- About this exercise -
Condense the paragraph of the soy milk text below that begins "Soy drink--popularly known as soy milk" into a short bulleted list of its main facts.

Soy drink--popularly known as soy
milk--is a lactose-free dairy substitute
made from soybeans that have been
soaked, ground, cooked and strained.
Manufacturers are now aggressively
marketing this imitation food with
everything short of a soy mustache
campaign, putting it in gable-top
cartons and placing it right next
to dairy products in the refrigerated
sections of grocery stores. Sales
of soy milks came to nearly $600 million
in 2001 and are projected to reach
$1 billion by 2005.
1
Soy milk drinkers might be startled
to learn that the Chinese did not
traditionally value soy milk. Soy
milk was nothing more than a step
in the tofu-making process. The earliest
reference to soy milk as a beverage
appears in 1866,2 and by
the 1920s and 1930s, soy milk was
popular as an occasional drink served
to the elderly and often mixed with
shrimp or egg yolk.3-5
Credit for inventing a commercially
feasible method to manufacture soy
milk goes to Harry Miller, an American-born
Seventh Day Adventist physician and
missionary. Called the "Albert
Schweitzer of China," he built
fifteen hospitals there and developed
the soy beverage not for Americans,
but for the Chinese.6-8
Dr. Miller also found that soy milk
was not traditional in Japan. In a
1959 article for Soybean Digest entitled
"Why Japan needs Soy Milk,"
he described seven months spent as
a surgeon and physician at the Tokyo
Sanitarium and Hospital and how his
idea of a soybean beverage and milk
from the soybean for soups and cooking
was something "altogether new."
After setting up a pilot plant to
make soy milk, soy cream, soy ice
cream and a soy spread, he came up
with the idea "of such additions
to be made to the tofu plants."9
Despite Dr. Miller’s efforts,
the Japanese found the flavor and
odor of soymilk undesirable and soymilk
consumption did not pick up until
the late 1970s when the soy industry
began advertising soy milk as a "healthful,
pick-me-up ‘energy drink’
for stressed workers and business
people."10
Dr. Miller and his son Willis established
the first soy dairy in Shanghai in
1939, but never had a chance to find
out how it would succeed. Within months
Japan invaded China, bombed the factory
and sent the Millers packing to Mt.
Vernon, Ohio, where they began converting
heathen Americans to the virtues of
soy milk.10Later in life
he continued his work in China, Taiwan,
India.
Dr. Miller’s medical practice,
by the way, included a speciality
in goiter surgery,11 an
interesting choice given current knowledge
about soy’s damaging effects
on the thyroid gland.
It is a surprising fact that the
very first soy dairy was not even
founded in Asia, but northwest of
Paris in 1910 by Li Yu-Ying, a Chinese
citizen, biologist and engineer.12
Soy Drink: Milking The Bean
The old-fashioned soy milk-making
process begins with a long, relaxing
soak. The softened beans are then
ground on a stone grinder, using massive
amounts of water. The mush goes into
a cloth bag, is placed under a heavy
rock, and pressed and squeezed until
most of the liquid runs out. The soy
paste is then boiled in fresh water.

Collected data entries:
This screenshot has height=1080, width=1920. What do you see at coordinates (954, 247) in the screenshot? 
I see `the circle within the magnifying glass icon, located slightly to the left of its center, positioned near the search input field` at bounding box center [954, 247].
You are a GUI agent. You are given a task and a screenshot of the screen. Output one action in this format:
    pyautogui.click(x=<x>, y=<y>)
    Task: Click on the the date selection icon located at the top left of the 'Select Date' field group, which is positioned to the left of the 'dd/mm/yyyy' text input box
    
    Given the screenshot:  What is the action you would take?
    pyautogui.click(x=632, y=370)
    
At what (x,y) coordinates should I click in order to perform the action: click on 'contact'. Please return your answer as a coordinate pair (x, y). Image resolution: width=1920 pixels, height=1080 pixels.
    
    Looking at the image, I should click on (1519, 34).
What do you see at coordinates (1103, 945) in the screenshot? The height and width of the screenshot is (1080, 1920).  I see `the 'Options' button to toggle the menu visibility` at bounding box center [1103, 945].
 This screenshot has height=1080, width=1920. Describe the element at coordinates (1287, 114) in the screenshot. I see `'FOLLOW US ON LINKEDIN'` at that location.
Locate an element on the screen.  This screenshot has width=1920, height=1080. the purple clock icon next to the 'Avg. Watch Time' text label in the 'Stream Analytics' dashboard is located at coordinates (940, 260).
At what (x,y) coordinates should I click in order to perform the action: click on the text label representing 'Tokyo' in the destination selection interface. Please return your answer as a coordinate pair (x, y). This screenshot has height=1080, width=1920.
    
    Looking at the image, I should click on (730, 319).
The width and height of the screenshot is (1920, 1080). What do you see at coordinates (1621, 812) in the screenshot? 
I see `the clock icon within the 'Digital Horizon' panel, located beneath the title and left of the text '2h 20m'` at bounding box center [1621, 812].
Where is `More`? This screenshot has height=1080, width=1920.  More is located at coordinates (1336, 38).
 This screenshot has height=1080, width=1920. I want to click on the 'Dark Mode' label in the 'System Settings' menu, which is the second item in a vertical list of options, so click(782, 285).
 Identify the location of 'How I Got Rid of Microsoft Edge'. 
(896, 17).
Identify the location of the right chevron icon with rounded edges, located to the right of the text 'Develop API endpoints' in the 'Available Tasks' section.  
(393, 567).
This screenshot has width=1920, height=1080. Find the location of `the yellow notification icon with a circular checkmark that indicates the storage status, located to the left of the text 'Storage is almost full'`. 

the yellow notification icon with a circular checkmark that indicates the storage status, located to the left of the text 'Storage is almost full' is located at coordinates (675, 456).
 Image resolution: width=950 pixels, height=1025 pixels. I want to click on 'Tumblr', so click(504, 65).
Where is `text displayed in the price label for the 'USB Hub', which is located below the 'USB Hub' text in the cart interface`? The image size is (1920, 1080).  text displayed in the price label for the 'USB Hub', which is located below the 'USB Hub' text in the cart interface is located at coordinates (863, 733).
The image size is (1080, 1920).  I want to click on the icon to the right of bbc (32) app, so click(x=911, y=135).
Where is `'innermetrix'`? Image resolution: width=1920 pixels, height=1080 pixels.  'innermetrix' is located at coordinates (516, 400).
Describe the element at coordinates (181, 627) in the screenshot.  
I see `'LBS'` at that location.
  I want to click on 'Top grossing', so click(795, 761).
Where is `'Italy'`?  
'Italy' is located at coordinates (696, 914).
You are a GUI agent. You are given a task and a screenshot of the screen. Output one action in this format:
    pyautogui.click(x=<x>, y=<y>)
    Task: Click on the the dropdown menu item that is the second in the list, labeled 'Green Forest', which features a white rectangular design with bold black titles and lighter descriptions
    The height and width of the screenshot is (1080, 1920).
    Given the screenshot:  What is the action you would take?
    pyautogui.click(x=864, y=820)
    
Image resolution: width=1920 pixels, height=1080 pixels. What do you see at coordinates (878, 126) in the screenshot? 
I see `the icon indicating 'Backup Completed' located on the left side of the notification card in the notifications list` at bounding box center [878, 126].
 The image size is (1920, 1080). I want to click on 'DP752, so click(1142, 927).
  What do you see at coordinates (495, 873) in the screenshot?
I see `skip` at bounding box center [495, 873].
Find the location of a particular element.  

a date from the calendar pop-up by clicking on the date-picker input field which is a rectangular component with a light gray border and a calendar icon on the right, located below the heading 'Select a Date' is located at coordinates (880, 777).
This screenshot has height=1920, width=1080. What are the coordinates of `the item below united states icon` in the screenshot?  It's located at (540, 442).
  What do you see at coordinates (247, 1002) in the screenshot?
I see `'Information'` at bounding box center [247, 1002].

- Output -
- Soy drink, usually called soy milk, is a lactose-free dairy substitute.
- It is made from soybeans that are soaked, ground, cooked and strained.
- Manufacturers market it aggressively, selling it in gable-top cartons placed next to dairy products in grocery store refrigerated sections.
- Soy milk sales reached nearly $600 million in 2001 and were projected to reach $1 billion by 2005.